For those that think that Sylvia Plath is only for upper crust white teenage girls in suburban New England. Black people read Plath, and men too.

Myself as a male (of sorts) often, I’ve had to defend my literary tastes as i.e. Plath or Sexton or the more modern Heti or Strayed. I mean I’m just not so in love with those old white guy writings of Hemingway or whatever macho icon you might associate with such a writing persona. 

It just doesn’t seem to interest me but Plath and I? We get along just fine and have more than just a few things in common, as opposed to just having that gender dynamic in common.  

So what happens when you get older? You care less about who judges you. You get tired of defending yourself to others, and sometimes all that’s left to do, is to just let your work speak for yourself. 

Black Girls Don’t Read Sylvia Plath

Earlier this summer, I went on a small trip back to Boston for a number of reasons like: business (of writing), the pleasure of unexpected life, and or-the obviousness of death. 

It was all of a sudden, during my little trip when everything went sideways. From sideways, to right side up, and then into a sort of epistemological pilgrimage/journey regarding Sylvia Plath’s personal history and childhood home. And so when I visited her house, I of course I had to visit Otto Plath-i.e. her father’s grave. 

Was it really such an odd thing to investigate? I then wondered, was it a mere coincidence and or was it synchronicity that I was staying in her hometown at a friends house? Either way, it was enlightening and even helpful regarding my own thesis writing, my life’s work related to poetry, memoir, the world, and much, much more…
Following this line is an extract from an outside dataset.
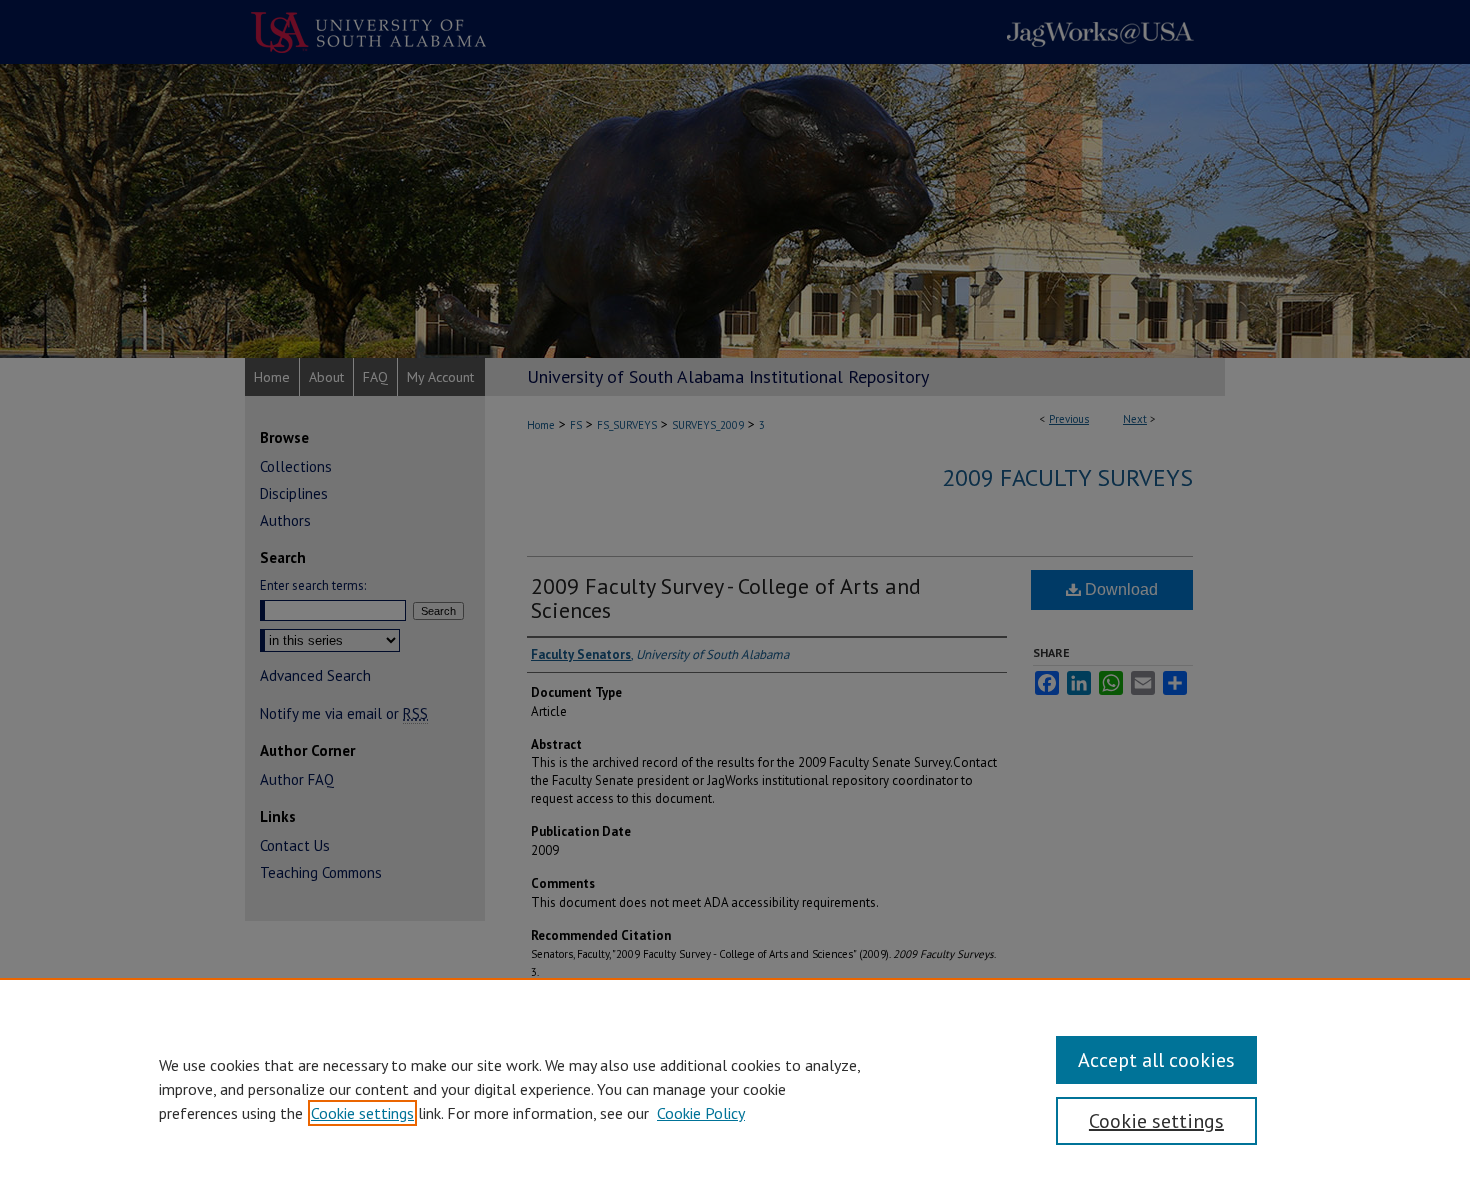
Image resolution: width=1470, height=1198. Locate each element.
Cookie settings (362, 1113)
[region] (735, 1088)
I soon realized there was no such thing as an obvious/easy answer to what we (or I) often searched for i.e purpose and or simple wonder.
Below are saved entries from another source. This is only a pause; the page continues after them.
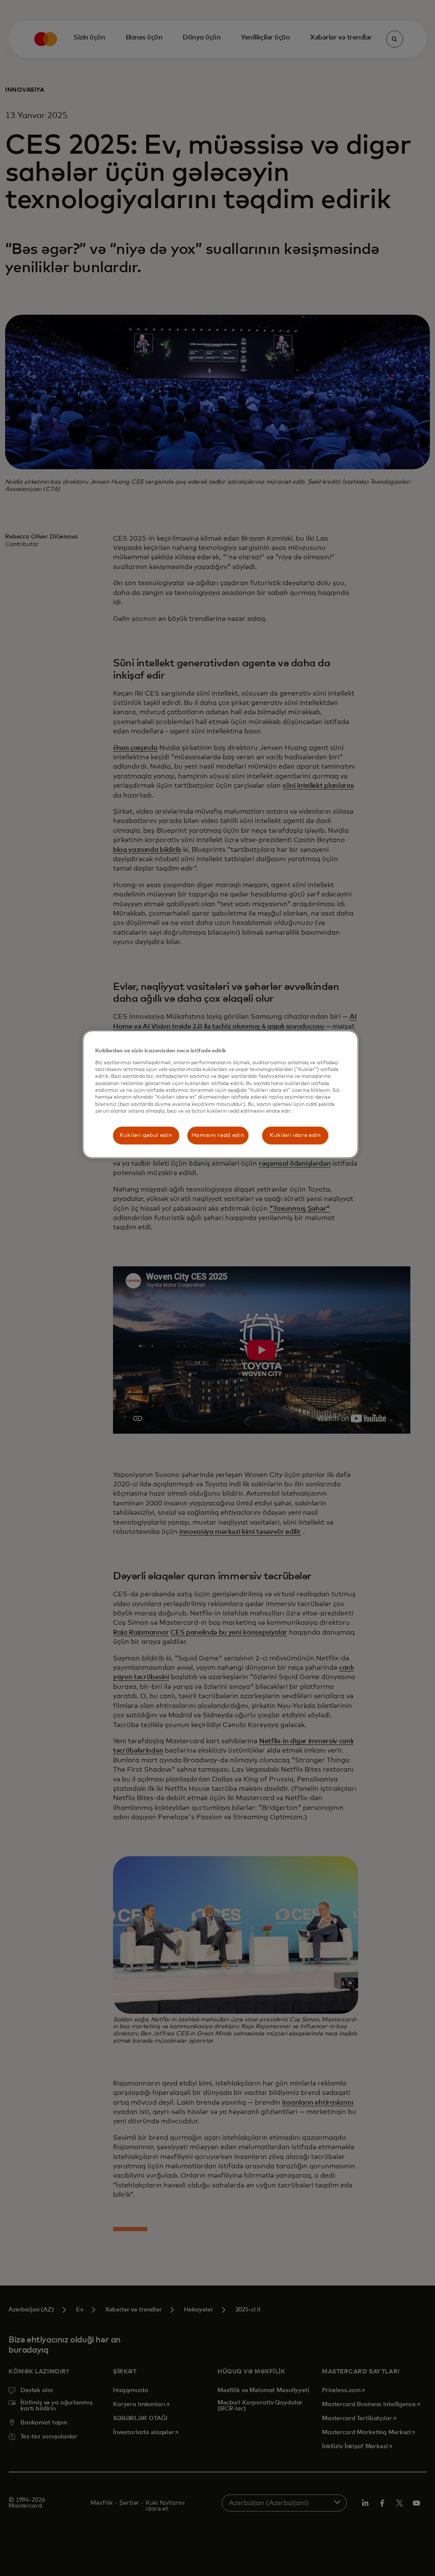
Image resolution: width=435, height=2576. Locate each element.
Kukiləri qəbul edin (146, 1135)
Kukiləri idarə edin (295, 1135)
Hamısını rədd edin (218, 1135)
It then, during my deeper gaze into her life, that I saw it. It helped me see some of my own mysteries. And then-poof! I become more self illuminated. I had a shiny, even newer ray of light that spotted me by the water, and then by an old tree that Otto himself had planted. I think it was from a lighthouse that only I could see. It was all followed by a heavy sadness.

As odd as it sounded-it was illumination beyond the everyday. Beyond the things we try to shut out of our minds and or hearts, i.e. The End.
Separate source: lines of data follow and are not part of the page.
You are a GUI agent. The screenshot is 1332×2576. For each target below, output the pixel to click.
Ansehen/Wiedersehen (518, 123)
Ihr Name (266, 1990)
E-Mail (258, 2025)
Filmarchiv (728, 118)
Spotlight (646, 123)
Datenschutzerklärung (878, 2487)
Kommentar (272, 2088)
In The End: We’re all just plots in the ground or ashes that blow away in the wind. And yes, regardless of this looming future truth, I still think it’s still something I (and or we) all should explore and or at least try to understand.

Can I (or we) take off the blinders long enough to try and figure it all out-on our own terms? Is that still possible?

How does any of this relate to my own poetry/memoir/life/thesis etc? Am I making sense-or am I just another mentally ill person that says way too much than he should (online anyways)? 

(insert long sigh here…)

In closing, I kind of felt like that unreal yet real secret to writing poetry came to life for me. What secret you ask? I think it was Mary Ruefle who said that every great poem has a great secret in it. And maybe I’ll add to that in saying that (for me anyways) writing poetry is at least 87.5% contemplation and or meditation on: whatever it is that ails, haunts and or drives you. And then maybe the rest of it-is one’s own father issues. 

I never asked for any of this, I mean who does? I never asked for any great enlightenment, nor the sad mood swings, nor the wonderful and or heartbreaking thoughts to all exist in the same space in me, but they do. If you are still reading this you now know I am the king of over-sharing my own personal demons/issues/sadness/happiness.

But hey, maybe it all exists in you too, or maybe it’ll all come out if you let it. That’s all we have right? Trying or should I say: Doing. 

Create as much as you can while you can-if you can.

I hope you all are having a great summer.